In 1975, Suschitzky shot The Rocky Horror Picture Show, a comedy musical film that, while initially unsuccessful, has since become a massive cult film, with regular midnight screenings attended by dedicated, cosplaying fans. He shot the 1977 biopic Valentino for director Ken Russell, for which he received a nomination for a BAFTA Film Award for Best Cinematography. Three years later, he would lens the second entry in the long-running Star Wars film series, The Empire Strikes Back, widely considered to be the best in the series.

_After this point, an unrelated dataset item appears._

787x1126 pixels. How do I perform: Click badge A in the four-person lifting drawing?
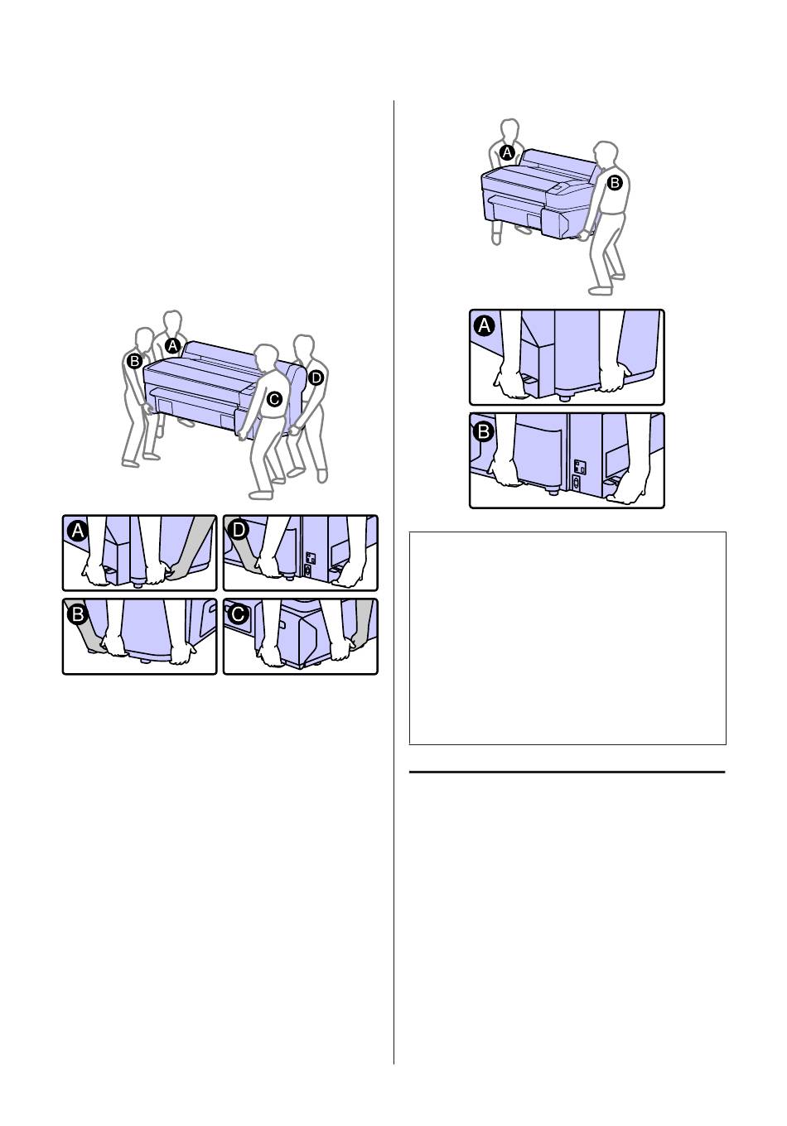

Suschitzky replaced Mark Irwin as David Cronenberg's regular director of photography after Irwin left Dead Ringers during pre-production. Their collaboration lasted until 2014, with Maps to the Stars, with Douglas Koch replacing Suschitzky as Cronenberg's regular in 2022.

==Filmography==

===Feature film===

| Year | Title | Director | Notes |
| 1964 | It Happened Here | Kevin Brownlow Andrew Mollo | With Kevin Brownlow |
| 1966 | The Christmas Tree | Jim Clark |  |
| 1967 | Privilege | Peter Watkins |  |
| Charlie Bubbles | Albert Finney |  |
| 1968 | A Midsummer Night's Dream | Peter Hall |  |
| 1969 | Lock Up Your Daughters! | Peter Coe |  |
| The Gladiators | Peter Watkins |  |
| A Touch of Love | Waris Hussein |  |
| 1970 | Leo the Last | John Boorman |  |
| Figures in a Landscape | Joseph Losey | With Henri Alekan and Guy Tabary |
| 1971 | Melody | Waris Hussein |  |
| 1972 | The Pied Piper | Jacques Demy |  |
| Henry VIII and his Six Wives | Waris Hussein |  |
| 1973 | That'll Be the Day | Claude Whatham |  |
| 1975 | All Creatures Great and Small |  |
| The Rocky Horror Picture Show | Jim Sharman |  |
| Lisztomania | Ken Russell |  |
| 1977 | Valentino |  |
| 1980 | The Empire Strikes Back | Irvin Kershner |  |
| 1983 | Krull | Peter Yates |  |
| 1984 | Falling in Love | Ulu Grosbard |  |
| 1988 | In Extremis | Olivier Lorsac |  |
| Dead Ringers | David Cronenberg | 1st collaboration with Cronenberg |
| 1990 | Where the Heart Is | John Boorman |  |
| 1991 | Un homme et deux femmes | Valérie Stroh |  |
| Naked Lunch | David Cronenberg |  |
| 1992 | The Public Eye | Howard Franklin |  |
| 1993 | The Vanishing | George Sluizer |  |
| M. Butterfly | David Cronenberg |  |
| 1994 | Immortal Beloved | Bernard Rose |  |
| 1996 | Mars Attacks! | Tim Burton |  |
| Crash | David Cronenberg |  |
| 1998 | The Man in the Iron Mask | Randall Wallace |  |
| 1999 | eXistenZ | David Cronenberg |  |
| 2000 | Red Planet | Antony Hoffman |  |
| 2002 | Spider | David Cronenberg |  |
| 2005 | A History of Violence |  |
| Shopgirl | Anand Tucker |  |
| 2006 | The Stone Council | Guillaume Nicloux |  |
| 2007 | Eastern Promises | David Cronenberg |  |
| 2011 | A Dangerous Method |  |
| 2012 | Cosmopolis |  |
| 2013 | After Earth | M. Night Shyamalan |  |
| 2014 | Maps to the Stars | David Cronenberg |  |
| 2015 | Tale of Tales | Matteo Garrone |  |

===Television===

| Year | Title | Director | Notes |
|---|---|---|---|
| 1961 | Mächte des Glaubens | Peter von Zahn | Episode "Das Judentum" |
| 1993 | Fallen Angels | Tom Hanks Tom Cruise | Episodes "I'll Be Waiting" and "The Frightening Frammis" |

TV movies

| Year | Title | Director | Notes |
| 1966 | The War Game | Peter Watkins | Uncredited |
| Francis Bacon Fragments of a Portrait | Michael Gill | Documentary film |

==Awards and recognition==

| Year | Award | Category | Title | Result |
| 1977 | BAFTA Awards | Best Cinematography | Valentino | Nominated |
| 1988 | Canadian Screen Awards | Best Cinematography | Dead Ringers | Won |
| 1991 | Naked Lunch | Won |
| 1996 | Crash | Won |
| 2007 | Eastern Promises | Won |
| 2015 | Accademia del Cinema Italiano | Best Cinematography | Tale of Tales | Won |

Suschitzky is also featured in the book Conversations with Cinematographers, published by Scarecrow Press.

In 2015 he was selected to be a member of the jury for the Critics' Week section of the 2015 Cannes Film Festival.